In the core_types section, a field can have a index_name associated with it in order to control the name of the field that will be stored within the index. When that field exists within an object(s) that are not the root object, the name of the field of the index can either include the full “path” to the field with its index_name, or just the index_name. For example (under mapping of _type_ person, removed the tweet type for clarity):

{
    "person" : {
        "properties" : {
            "name1" : {
                "type" : "object",
                "path" : "just_name",
                "properties" : {
                    "first1" : {"type" : "string"},
                    "last1" : {"type" : "string", "index_name" : "i_last_1"}
                }
            },
            "name2" : {
                "type" : "object",
                "path" : "full",
                "properties" : {
                    "first2" : {"type" : "string"},
                    "last2" : {"type" : "string", "index_name" : "i_last_2"}
                }
            }
        }
    }
}

In the above example, the name1 and name2 objects within the person object have different combination of path and index_name. The document fields that will be stored in the index as a result of that are:

JSON Name Document Field Name
name1/first1 first1
name1/last1 i_last_1
name2/first2 name2.first2
name2/last2 name2.i_last_2

Note, when querying or using a field name in any of the APIs provided (search, query, selective loading, ...), there is an automatic detection from logical full path and into the index_name and vice versa. For example, even though name1/last1 defines that it is stored with just_name and a different index_name, it can either be referred to using name1.last1 (logical name), or its actual indexed name of i_last_1.

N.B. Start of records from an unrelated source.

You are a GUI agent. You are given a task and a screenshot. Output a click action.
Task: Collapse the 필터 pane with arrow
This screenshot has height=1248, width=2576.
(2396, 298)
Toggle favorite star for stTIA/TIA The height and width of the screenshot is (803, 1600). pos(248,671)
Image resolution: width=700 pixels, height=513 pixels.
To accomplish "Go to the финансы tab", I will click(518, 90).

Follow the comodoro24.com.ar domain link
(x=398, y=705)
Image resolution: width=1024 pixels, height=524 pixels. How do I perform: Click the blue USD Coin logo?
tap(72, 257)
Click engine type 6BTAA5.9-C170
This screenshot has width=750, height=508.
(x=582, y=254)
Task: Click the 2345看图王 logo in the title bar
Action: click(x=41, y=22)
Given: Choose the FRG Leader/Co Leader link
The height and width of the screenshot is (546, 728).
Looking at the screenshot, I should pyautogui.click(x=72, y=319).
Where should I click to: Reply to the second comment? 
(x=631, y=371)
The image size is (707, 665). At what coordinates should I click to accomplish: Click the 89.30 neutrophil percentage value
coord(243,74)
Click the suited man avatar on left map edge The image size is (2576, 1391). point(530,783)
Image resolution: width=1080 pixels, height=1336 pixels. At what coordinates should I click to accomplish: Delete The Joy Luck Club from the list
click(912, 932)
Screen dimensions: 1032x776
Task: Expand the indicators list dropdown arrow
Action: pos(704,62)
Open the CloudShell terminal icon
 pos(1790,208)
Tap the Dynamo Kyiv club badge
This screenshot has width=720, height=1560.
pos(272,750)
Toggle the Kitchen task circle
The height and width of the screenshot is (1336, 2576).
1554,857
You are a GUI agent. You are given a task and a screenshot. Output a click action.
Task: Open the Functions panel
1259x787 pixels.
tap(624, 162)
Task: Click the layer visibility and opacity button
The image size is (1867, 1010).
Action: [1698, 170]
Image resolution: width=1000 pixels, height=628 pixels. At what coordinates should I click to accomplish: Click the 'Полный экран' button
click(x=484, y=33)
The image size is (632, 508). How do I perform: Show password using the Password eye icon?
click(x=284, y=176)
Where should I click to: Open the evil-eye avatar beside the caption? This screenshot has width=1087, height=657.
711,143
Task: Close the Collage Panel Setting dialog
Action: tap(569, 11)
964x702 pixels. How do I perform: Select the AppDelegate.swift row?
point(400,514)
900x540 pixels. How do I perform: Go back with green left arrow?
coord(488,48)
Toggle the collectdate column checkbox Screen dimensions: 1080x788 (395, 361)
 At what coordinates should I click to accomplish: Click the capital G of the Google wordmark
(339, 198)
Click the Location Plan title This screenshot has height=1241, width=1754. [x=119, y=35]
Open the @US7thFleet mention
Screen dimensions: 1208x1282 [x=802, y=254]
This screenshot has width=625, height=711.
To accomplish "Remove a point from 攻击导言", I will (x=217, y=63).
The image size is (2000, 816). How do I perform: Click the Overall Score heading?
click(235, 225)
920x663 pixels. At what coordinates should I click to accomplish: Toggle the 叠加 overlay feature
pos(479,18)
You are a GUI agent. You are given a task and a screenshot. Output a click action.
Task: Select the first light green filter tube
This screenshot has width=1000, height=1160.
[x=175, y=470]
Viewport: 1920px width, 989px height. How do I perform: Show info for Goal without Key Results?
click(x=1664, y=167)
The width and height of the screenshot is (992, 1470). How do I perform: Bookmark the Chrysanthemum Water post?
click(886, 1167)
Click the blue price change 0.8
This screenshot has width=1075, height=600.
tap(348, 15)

More over, where applicable, for example, in queries, the full path including the type can be used such as person.name.last1, in this case, both the actual indexed name will be resolved to match against the index, and an automatic query filter will be added to only match person types.

include_in_all

include_in_all can be set on the object type level. When set, it propagates down to all the inner mapping defined within the object that do no explicitly set it.